過去の企画展

過去の企画展

生誕100年記念 吉原治良展

会期 2005年12月16日[金]−2006年2月26日[日]
会場 愛知県美術館(愛知芸術文化センター10階)
開館時間 10:00-18:00 金曜日は20:00まで (入館は閉館の30分前まで)
休館日 毎週月曜日(ただし1月9日[月・祝]は開館)、1月10日[火]
観覧料 一般/800(600)円
高校・大学生/500(300)円
小・中学生/無料
※( )内は前売り、および20名以上の団体料金。
【主催】 愛知県美術館/朝日新聞社
【後援】 愛知県・岐阜県・三重県・名古屋市教育委員会

 「他人の真似はするな」関西に集結した美術家集団<具体美術協会>のリーダーとして、若手作家を鼓舞し続けた吉原治良(1905-1972)。世界のアートシーンにまで躍り出た「具体」でのエネルギッシュなイメージが先行しがちな吉原ですが、実はアトリエにこもり制作に打ち込む、多産な画家でした。実際彼が制作した絵画は1000点にものぼります。

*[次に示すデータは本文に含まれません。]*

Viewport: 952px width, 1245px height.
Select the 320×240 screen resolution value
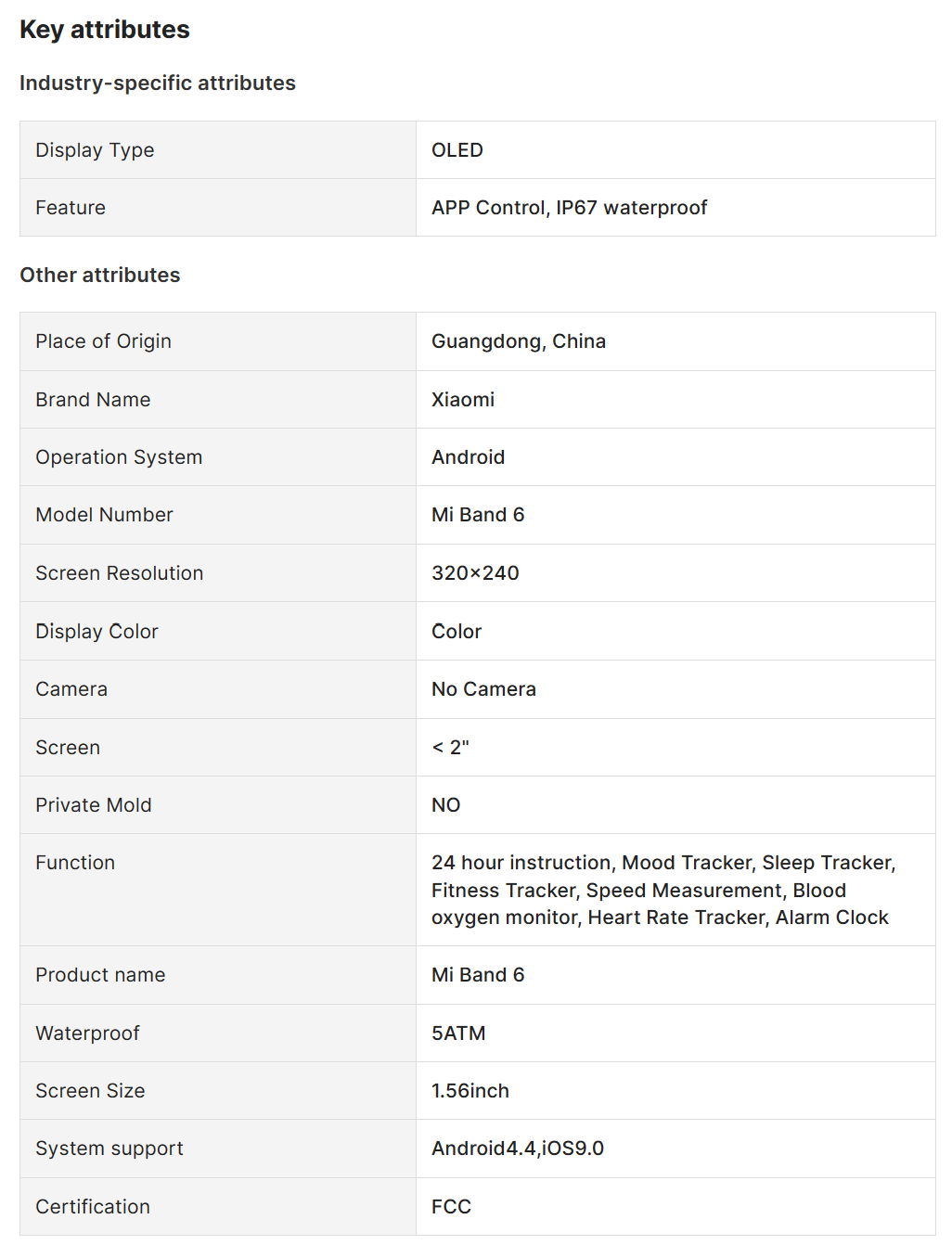pyautogui.click(x=475, y=573)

 吉原は14歳の時(1919年)独学で油絵を始めました。魚のモティーフから形而上学的なイメージへと主題の変遷を経て、1930年代の後半には、純粋抽象表現に取り組む前衛美術の先駆者のひとりとなりました。戦後、人物を描くことから再出発した吉原は、次第に造形とマティエールの問題に向かい、1954年の「具体」結成のころからは、若手の型破りな手法に触発され、激しいストロークと絵具の物質性を露わにした、アンフォルメル(具象的な形のない)表現を獲得していきました。そしてこれら数々の試みの末に、代表作となるカンヴァス一杯に描かれた「円」が誕生します。こうした作品には、一貫して吉原独特の鋭敏な感性に満ちたヴィジョンが込められています。

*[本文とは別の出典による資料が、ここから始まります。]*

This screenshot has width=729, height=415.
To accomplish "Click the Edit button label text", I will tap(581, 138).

 回顧展として名古屋で初めて開催される本展覧会では、戦時中に疎開先で制作された特異な小作品を含む、初期から晩年までの油彩作品を中心に約180点を展示して、画家吉原治良のあくなき制作意欲に富む、多面的な創造の軌跡をたどります。

■企画展関連イベント
記念講演会
 「吉原治良と具体」
[講師] 元永定正氏(作家)
[日時] 2006年1月21日[土] 13:30-15:00
[会場] 愛知芸術文化センター12階 アートスペースA

記念講演会
 「画家吉原治良、その知られざる側面」
[講師] 熊田司氏(大阪市立近代美術館建設準備室研究主幹)
[日時] 2006年2月4日[土] 13:30-15:00
[会場] 愛知芸術文化センター12階 アートスペースA

ギャラリー・トーク(学芸員による展示作品説明会)
[開催日] 2006年1月15日[日]、1月28日[土]、2月12日[日]、2月19日[日]
[時間] 各回 11:00-12:00

※聴講無料。ただし観覧券が必要。